Solo dos años después de llegar a la zona del Arboreto de Isso, en la pedanía de Hellín, se ha encontrado a Urze sin vida en el interior de una balsa. Junto a ella, sus dos cachorros. El macho que se convirtió en su compañero, Libre, murió atropellado en una carretera cercana al territorio en el que se habían asentado.
Una lince y sus dos cachorros
Pero la hembra logró sacar adelante a la camada que había engendrado el macho. Tras esto, volvió a criar dos cachorros que la acompañaban a todos lados. Pero hace unas horas, un reconocido fotógrafo naturalista publicaba la imagen de los cuerpos sin vida de los tres felinos hinchados por haber muerto en un entorno inundado. Una trampa mortal que acaba con la vida de miles de animales silvestres y domésticos. Un terrible problema que podría solucionarse con una simple red o rampa de salida para esos animales que entran movidos por la sed.
Al estar las balsas impermeabilizadas con un grueso y resistente plástico cuya misión es que no se pierda el agua que se deposita en ellas, las rampas de acceso se limitan a eso, a acceder. Los animales que intentan salir de ellas resbalan sin remedio y muchos de ellos, los que no son descubiertos y rescatados, mueren de una manera lenta y dolorosa.

Momento de la suelta de Urze y Uryu, una pareja de linces ibéricos llevados a Hellín.
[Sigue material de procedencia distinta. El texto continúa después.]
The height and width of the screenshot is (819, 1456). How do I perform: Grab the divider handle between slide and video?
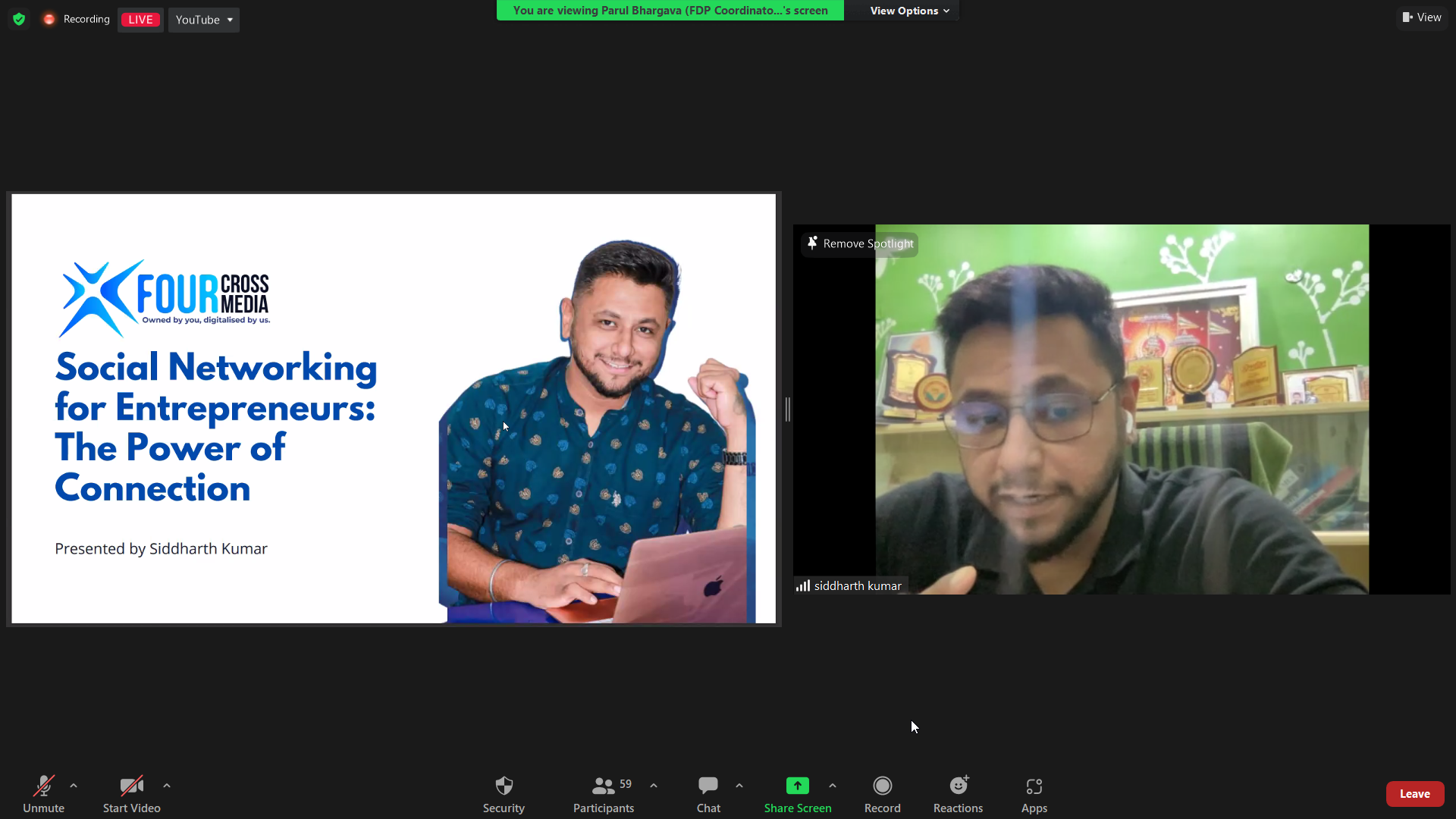[787, 410]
La solución es muy sencilla
«¿Cuántos animales más tienen que morir antes de que actuemos?», subraya Julián Fernández Quilez, el fotógrafo que denuncia la muerte de los linces: «Como amante de la naturaleza y fotógrafo que ha dedicado incontables horas a observar, documentar y admirar la fauna de nuestra tierra, esta noticia me ha golpeado profundamente. Me entristece enormemente saber que Urze, una hembra de lince ibérico que representaba la esperanza de la recuperación de la especie en nuestra comarca, ha perdido la vida junto a sus dos cachorros en una balsa de riego revestida de plástico, en la zona de Isso. No puedo evitar sentir una enorme impotencia. No porque haya sido un hecho imprevisible, sino precisamente porque era una tragedia que podía haberse evitado».
Y cita la sencilla solución que podría haber salvado la vida de estos emblemáticos animales: «Instalar una rampa de escape en una balsa, colocar una malla, un corcho flotante o reducir la velocidad en un tramo peligroso cuesta muy poco. Lo que no tiene precio es la vida de una especie que tanto esfuerzo nos ha costado recuperar».